В ответ на это она засмеялась, и в смехе ее было столько горечи, что у меня невольно сжалось сердце от жалости.
– Несчастные всегда остаются невредимыми, – сказала она.
Вспомнив, как недавно еще я видел ее в первом упоении брачной любви, я почувствовал к ней глубокое, искреннее сострадание. Но ответственность, которую налагало на меня присутствие его величества, не позволяло мне выказать свои чувства. Я с радостью проводил бы ее до дому, но не смел этого сделать. И я был вынужден довольствоваться меньшим. Я собирался предложить ей одного из своих людей, чтобы проводить ее, как вдруг стук в наружную дверь заставил приготовленные слова замереть у меня на губах. Сделав ей знак молчать, я прислушался. Стук повторился и становился все настойчивей. В верхней части двери была маленькая решетка из крепко переплетенной проволоки. Я собирался уже отворить ее, чтобы посмотреть, что там такое, как вдруг услышал голос Симона, умолявшего поскорей отворить ему. Сомневаясь в его благоразумии и боясь в то же время отказать ему, дабы не лишиться новых известий, я, немного подождав, наконец решился снять запоры.
Как только дверь отворилась, Симон вскочил в комнату, крича мне, чтоб я захлопнул за ним дверь. Выглянув, я при свете факелов увидел человек шесть-семь мужчин, с распухшими багровыми физиономиями, собиравшихся, по-видимому, взобраться по лестнице. Увидев меня, они подняли торжествующий крик и бросились к двери. Но мы успели запереть ее и наложить два железных засова. Яростный крик снаружи перешел в глухой, гул; а мы, чувствуя себя хоть на время в безопасности, могли наконец спокойно взглянуть друг на друга и заметить те перемены, которые внезапная тревога произвела в лице каждого из нас. Мадам де Брюль была бледна, как полотно; у Симона глаза, казалось, готовы были выскочить из орбит, и он дрожал от страха всеми членами. Сначала на мой вопрос, что все это значит, он не мог ничего сказать. Выведенный из терпения, я схватил его за шиворот с целью так или иначе заставить его отвечать, как вдруг отворилась дверь из внутренней комнаты и показался сам король. На лице его была написана живейшая радость от услышанного рассказа; и видно было, что он не имел ни малейшего понятия о том, что творилось у нас. Но увидев, что я держу Симона, а дама лежит на полу у двери без признаков жизни, он остановился и с изумлением потребовал объяснений.

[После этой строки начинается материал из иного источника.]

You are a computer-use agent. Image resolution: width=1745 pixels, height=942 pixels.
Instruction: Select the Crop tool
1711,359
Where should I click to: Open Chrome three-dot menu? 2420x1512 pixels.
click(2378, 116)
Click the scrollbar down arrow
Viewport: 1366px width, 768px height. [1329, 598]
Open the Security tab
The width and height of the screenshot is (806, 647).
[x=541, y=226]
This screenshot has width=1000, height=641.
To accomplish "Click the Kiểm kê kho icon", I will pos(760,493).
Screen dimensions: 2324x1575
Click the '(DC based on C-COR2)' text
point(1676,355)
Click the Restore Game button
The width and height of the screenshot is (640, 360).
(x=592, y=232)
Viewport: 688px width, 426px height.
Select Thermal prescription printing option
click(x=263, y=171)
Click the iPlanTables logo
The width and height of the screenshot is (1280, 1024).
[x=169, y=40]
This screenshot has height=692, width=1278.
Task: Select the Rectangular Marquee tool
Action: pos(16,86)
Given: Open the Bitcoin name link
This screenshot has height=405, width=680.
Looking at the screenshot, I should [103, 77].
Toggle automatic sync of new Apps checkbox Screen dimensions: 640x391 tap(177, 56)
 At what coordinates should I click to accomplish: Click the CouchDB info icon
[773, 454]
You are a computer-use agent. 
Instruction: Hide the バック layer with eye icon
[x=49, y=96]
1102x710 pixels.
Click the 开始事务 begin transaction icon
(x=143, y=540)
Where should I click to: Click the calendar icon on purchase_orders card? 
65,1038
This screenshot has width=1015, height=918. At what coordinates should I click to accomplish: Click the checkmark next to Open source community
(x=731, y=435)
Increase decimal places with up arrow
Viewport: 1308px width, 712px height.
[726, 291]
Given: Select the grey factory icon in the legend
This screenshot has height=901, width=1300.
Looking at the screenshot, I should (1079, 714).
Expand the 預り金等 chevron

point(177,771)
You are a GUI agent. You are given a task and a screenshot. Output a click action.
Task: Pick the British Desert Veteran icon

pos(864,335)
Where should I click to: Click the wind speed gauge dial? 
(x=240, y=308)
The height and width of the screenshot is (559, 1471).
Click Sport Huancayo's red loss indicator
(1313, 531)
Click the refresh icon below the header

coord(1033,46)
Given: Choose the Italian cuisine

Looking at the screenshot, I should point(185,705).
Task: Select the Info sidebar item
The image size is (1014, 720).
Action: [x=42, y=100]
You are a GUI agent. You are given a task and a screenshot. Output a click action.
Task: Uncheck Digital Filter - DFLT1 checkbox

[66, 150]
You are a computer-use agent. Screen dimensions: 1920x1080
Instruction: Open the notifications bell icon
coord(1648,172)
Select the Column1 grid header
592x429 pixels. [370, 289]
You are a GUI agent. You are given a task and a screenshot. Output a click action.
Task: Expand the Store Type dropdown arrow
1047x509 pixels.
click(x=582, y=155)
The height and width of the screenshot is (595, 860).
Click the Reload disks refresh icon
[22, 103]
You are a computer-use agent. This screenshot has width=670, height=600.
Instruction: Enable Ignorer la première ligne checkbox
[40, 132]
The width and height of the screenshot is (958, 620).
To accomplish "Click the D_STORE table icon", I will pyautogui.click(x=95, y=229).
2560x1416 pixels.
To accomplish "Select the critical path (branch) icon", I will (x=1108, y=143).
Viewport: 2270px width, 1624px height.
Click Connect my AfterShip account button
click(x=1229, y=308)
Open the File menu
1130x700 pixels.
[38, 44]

– Боюсь, государь, что мы осаждены, – с отчаянием ответил я, чувствуя, что мои тревоги и опасения с приходом короля удесятерялись, – только еще не могу сказать – кем. Но этот человек знает, – продолжал я, указывая на Симона, – и он должен сказать. Ну ты, трус! – сказал я последнему, сердито тряся его за руку. – Говори скорей, что ты знаешь!
– Старшина-маршал! – воскликнул Симон, оцепенев от страха при виде короля, так как Генрих снял свою маску. – Я был в карауле внизу и поднялся на несколько ступенек, чтобы укрыться от холода, как вдруг услышал, что они вошли. Здесь их будет добрых два десятка.
Я энергично выругался и спросил его, почему же он не предупредил Мэньяна, который с его людьми был теперь отрезан от нас в верхних комнатах.
– Старшина здесь, государь, – отвечал Симон, отворачиваясь от меня с искаженным лицом.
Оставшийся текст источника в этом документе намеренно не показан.